SI RFA is “experimental” now by some insurances.
 
Increased utilization of SCS will bring on much more stringent insurance company restrictions within the next 18 months. It is all about money- SCS costs the insurers hundreds of times more both short and long term compared to medical management, esp. NSAIDs + opioids

Agree 100%. If the IPM industrial complex tries to use the opioid epidemic as a rationale for over-utilizing SCS it will be taken away. SCS may have some proven cost savings compared to repeat fusion...but not a couple of norco a day as you point out

- ex 61N
 
I think SCS should be higher up in the algorithm, but with that, it would also be nice to have a trial period of longer than 1 week.
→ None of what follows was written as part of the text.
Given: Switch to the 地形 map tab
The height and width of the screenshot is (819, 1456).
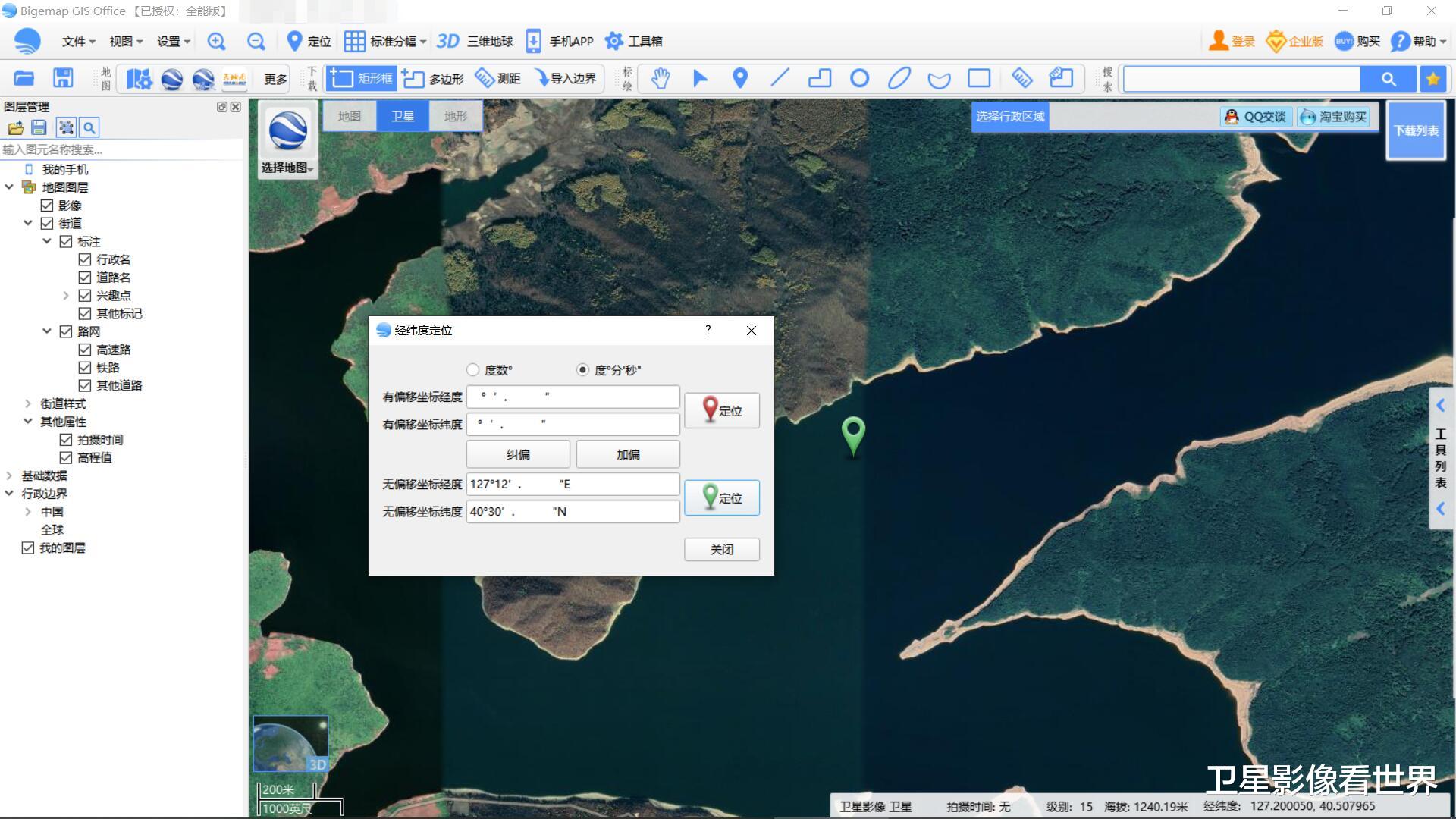Looking at the screenshot, I should click(456, 116).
Given the new paresthesia-free or minimal paresthesia therapies on the market starting with Nevro but now including Burst, and versions from Medtronic and Boston Scientific as well, it can take longer for patients to get used to the therapy, it's more subtle than "OK, my burning pain is replaced with tingling, put in the perm." If paresthesia-free can take 2-3 days for the therapy with trial to really kick in, it would be beneficial to have a longer trial. Especially if with paresthesia-free there's more chance of patients feeling discomfort from the tuohy puncture needed to place the lead, they may confound that with improvement of their pain. Obviously there's issues with infection, patients not being able to shower, lead migration with a longer trial period, etc.
 
Longer trials are frequently used in some European countries by tunneling the lead laterally and covering with tegaderm attached with benzoin to the skin. Showering is possible.
 
I think SCS should be higher up in the algorithm, but with that, it would also be nice to have a trial period of longer than 1 week. Given the new paresthesia-free or minimal paresthesia therapies on the market starting with Nevro but now including Burst, and versions from Medtronic and Boston Scientific as well, it can take longer for patients to get used to the therapy, it's more subtle than "OK, my burning pain is replaced with tingling, put in the perm." If paresthesia-free can take 2-3 days for the therapy with trial to really kick in, it would be beneficial to have a longer trial. Especially if with paresthesia-free there's more chance of patients feeling discomfort from the tuohy puncture needed to place the lead, they may confound that with improvement of their pain. Obviously there's issues with infection, patients not being able to shower, lead migration with a longer trial period, etc.
We would extend trials during fellowship all the time.

We would also liberally switch to other companies if they offered a different waveform.